We have performed carotid angioplasty and stenting in selected cases of symptomatic lesions, and believe patients should be selected carefully for treatment with this new procedure. We reserve the use of the procedure for patients who would otherwise benefit from carotid endarterectomy but have features of their condition which place them at a high surgical risk. These include: 1) re-operation for progressive stenosis following one or more CEAs, 2) excessive scarring following previous surgery, or radiation (i.e. following treatment of head and neck cancer), 3) high carotid bifurcations, 4) tandem stenotic lesion of the carotid, 5) intra-petrous carotid stenosis. Close pre and post treatment evaluation should be performed, if possible by a neurologist specializing in cerebrovascular disease and stroke. Patients should be treated in a center with expertise in managing the complications related to the procedure such as cerebral emboli.

References:

1. North American Symptomatic Carotid Endarterectomy Trial Collaboration. Beneficial effect of carotid endarterectomy in symptomatic patients with high grade carotid stenosis. N Engl J Med. 1991;325:445-453.

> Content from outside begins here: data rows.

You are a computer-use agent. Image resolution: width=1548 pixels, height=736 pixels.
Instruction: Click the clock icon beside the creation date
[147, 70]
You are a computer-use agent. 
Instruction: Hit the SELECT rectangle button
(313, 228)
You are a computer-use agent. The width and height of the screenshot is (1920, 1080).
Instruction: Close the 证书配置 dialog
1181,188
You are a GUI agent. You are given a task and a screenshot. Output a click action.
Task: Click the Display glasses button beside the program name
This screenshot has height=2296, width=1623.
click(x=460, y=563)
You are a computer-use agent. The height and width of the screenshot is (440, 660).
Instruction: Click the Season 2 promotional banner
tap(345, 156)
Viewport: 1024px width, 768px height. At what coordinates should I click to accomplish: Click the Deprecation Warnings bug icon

2. Rothwell PW, Slattery J, Warlow CP. A systematic review of the risks of stroke and deathe due to endarterectomy for symptomatic carotid stenosis. Stroke. 1996;27:260-265.

3. Balousek PA, Smith WS, Gress DR, Halbach VV, et al. Angioplasty and stenting for carotid occlusive disease: Current status and recommendations. Journal of Neurovascular Disease 1997;2(2):52-58.

4. Bettman MA, Katzen BT, Whisnant J, et al. Carotid Stenting and Angioplasty: A Statement for Healthcare Professionals From the Councils on Cardiovascular Radiology, Stroke, Cardio-Thoracic and Vascular Surgery, Epidemiology and Prevention, and Clinical Cardiology, American Heart Association. Circulation 1998;97:121-123.